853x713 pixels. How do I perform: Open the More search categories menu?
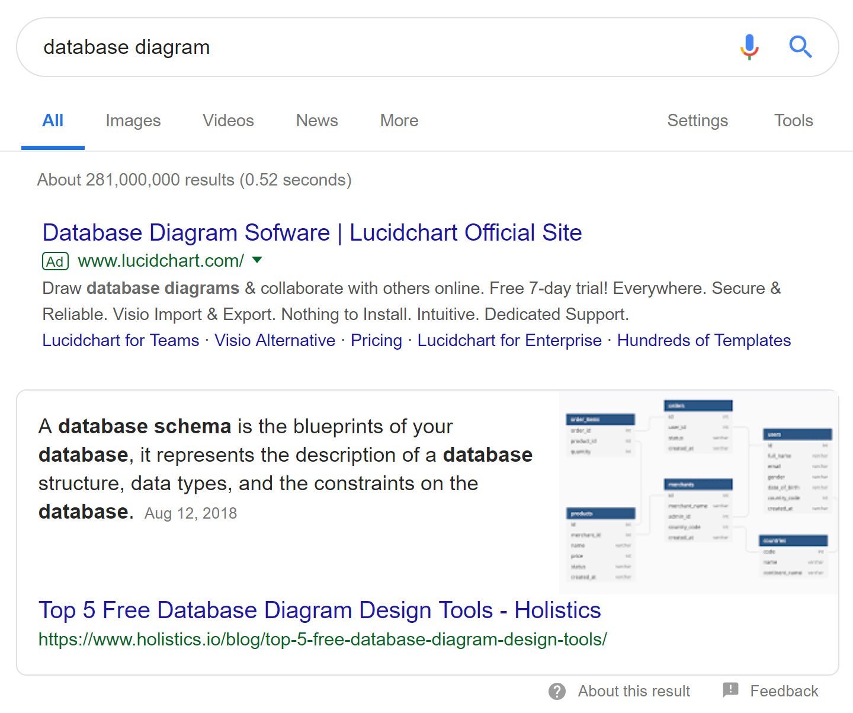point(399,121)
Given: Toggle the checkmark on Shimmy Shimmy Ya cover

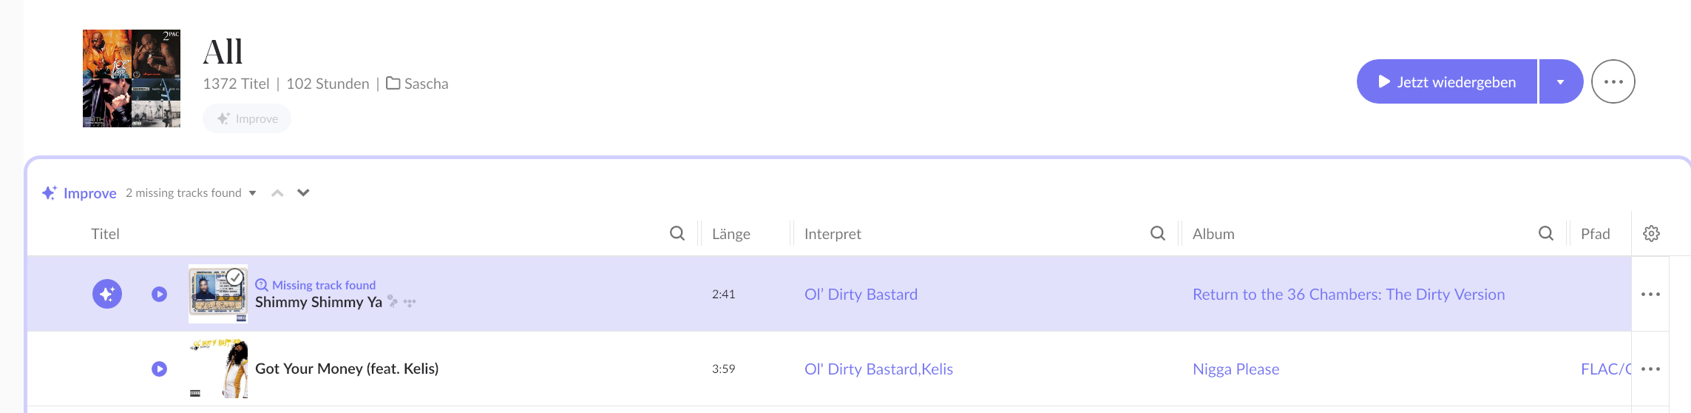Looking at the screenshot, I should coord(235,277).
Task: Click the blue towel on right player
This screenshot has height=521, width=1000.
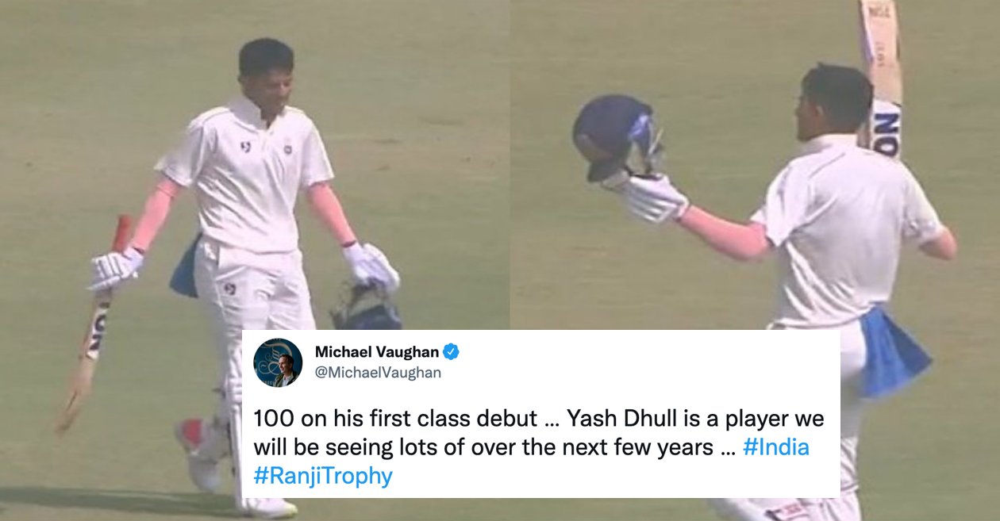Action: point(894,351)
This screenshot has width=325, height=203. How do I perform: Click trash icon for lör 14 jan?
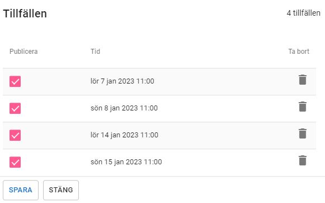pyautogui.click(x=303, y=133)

━━━━

YOUR INSTRUCTIONS:
A word-for-word copy is needed of the lines from the line holding "This screenshot has width=325, height=203." through the end of the records, both included, excluding every picture.

ANSWER FOR THE TASK:
This screenshot has width=325, height=203. How do I perform: Click trash icon for lör 14 jan?
pyautogui.click(x=303, y=133)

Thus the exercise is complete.